▶ _INSTRUCTIONS TO FOLLOW_
Format the lines from the line with "Task: Click the BNO News display name" to the line with "pyautogui.click(x=67, y=64)" as a JSON list of strings, one string per line, leaving out blank lines.

▶ _DATA ENTRIES_
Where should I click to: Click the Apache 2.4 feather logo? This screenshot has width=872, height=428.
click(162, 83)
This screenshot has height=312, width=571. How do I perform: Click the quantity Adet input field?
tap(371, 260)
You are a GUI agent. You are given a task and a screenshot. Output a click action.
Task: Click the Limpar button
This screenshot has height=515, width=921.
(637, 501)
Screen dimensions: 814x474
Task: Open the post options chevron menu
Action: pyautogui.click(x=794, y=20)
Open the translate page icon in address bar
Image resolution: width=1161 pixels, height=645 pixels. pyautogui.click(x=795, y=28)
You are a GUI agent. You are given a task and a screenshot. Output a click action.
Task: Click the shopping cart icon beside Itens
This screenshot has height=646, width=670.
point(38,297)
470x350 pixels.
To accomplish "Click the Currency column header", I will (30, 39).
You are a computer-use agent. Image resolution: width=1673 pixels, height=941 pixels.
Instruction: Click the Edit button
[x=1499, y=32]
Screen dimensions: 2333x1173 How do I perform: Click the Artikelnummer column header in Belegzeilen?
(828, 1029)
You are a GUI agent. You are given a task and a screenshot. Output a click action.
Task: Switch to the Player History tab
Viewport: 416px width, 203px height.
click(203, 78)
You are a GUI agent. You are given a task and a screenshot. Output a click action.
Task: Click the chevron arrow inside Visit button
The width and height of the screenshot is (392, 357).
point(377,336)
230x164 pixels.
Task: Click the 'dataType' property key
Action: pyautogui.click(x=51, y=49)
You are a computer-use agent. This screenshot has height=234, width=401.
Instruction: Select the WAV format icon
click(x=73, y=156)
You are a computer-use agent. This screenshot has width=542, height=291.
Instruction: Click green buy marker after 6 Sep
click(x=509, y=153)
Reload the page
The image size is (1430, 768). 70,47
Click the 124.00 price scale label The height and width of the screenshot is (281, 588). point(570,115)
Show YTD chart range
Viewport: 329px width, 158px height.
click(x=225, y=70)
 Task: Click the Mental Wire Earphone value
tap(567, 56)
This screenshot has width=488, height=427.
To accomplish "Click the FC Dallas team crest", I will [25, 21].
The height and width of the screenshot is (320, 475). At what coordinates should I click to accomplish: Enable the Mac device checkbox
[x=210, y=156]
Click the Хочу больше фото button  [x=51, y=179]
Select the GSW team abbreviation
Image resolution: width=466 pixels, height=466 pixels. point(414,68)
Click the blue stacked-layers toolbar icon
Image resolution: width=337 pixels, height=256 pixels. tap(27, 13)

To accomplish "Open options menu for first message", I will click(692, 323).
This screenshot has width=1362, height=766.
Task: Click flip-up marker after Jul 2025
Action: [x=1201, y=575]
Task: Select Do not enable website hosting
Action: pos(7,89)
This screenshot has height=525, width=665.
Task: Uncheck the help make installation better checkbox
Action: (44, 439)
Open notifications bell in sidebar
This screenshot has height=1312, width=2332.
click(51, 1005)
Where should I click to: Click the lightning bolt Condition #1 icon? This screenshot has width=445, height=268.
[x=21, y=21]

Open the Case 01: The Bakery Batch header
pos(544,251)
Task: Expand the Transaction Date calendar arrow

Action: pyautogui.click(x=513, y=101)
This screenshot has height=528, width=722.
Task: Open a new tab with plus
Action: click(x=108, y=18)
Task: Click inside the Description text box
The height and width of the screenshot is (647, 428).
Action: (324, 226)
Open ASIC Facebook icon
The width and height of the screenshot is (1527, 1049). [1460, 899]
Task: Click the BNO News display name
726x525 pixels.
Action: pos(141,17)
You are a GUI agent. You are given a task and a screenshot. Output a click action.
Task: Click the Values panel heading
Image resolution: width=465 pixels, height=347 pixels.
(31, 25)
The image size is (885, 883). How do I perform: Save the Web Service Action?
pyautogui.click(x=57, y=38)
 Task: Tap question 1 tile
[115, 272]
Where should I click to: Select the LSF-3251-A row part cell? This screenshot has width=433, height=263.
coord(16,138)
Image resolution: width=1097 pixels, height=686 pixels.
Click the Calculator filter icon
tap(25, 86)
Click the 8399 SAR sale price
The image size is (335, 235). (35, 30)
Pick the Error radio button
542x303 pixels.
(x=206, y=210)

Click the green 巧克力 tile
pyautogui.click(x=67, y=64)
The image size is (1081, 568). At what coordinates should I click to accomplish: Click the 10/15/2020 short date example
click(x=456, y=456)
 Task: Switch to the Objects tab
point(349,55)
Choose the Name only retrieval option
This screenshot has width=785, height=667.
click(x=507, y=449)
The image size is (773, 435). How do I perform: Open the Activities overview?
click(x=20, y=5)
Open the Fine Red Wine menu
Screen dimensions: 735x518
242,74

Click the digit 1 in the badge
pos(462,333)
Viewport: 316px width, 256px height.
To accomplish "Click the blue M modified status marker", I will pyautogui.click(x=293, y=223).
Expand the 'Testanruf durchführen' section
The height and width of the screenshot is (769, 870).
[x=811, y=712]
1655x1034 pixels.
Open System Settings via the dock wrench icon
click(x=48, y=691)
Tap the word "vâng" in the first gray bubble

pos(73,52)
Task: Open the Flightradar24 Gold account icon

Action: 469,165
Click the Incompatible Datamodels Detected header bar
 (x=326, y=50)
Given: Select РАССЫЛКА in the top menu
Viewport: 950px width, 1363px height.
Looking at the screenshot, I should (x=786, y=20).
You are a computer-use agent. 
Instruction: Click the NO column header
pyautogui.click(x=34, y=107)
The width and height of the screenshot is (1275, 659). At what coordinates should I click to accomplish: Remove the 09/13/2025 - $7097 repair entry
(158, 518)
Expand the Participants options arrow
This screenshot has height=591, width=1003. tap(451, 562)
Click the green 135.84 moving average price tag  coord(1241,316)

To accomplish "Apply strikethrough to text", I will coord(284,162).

▶ _IN RESPONSE_
[
  "Task: Click the BNO News display name",
  "726x525 pixels.",
  "Action: pos(141,17)",
  "You are a GUI agent. You are given a task and a screenshot. Output a click action.",
  "Task: Click the Values panel heading",
  "Image resolution: width=465 pixels, height=347 pixels.",
  "(31, 25)",
  "The image size is (885, 883). How do I perform: Save the Web Service Action?",
  "pyautogui.click(x=57, y=38)",
  " Task: Tap question 1 tile",
  "[115, 272]",
  "Where should I click to: Select the LSF-3251-A row part cell? This screenshot has width=433, height=263.",
  "coord(16,138)",
  "Image resolution: width=1097 pixels, height=686 pixels.",
  "Click the Calculator filter icon",
  "tap(25, 86)",
  "Click the 8399 SAR sale price",
  "The image size is (335, 235). (35, 30)",
  "Pick the Error radio button",
  "542x303 pixels.",
  "(x=206, y=210)",
  "Click the green 巧克力 tile",
  "pyautogui.click(x=67, y=64)"
]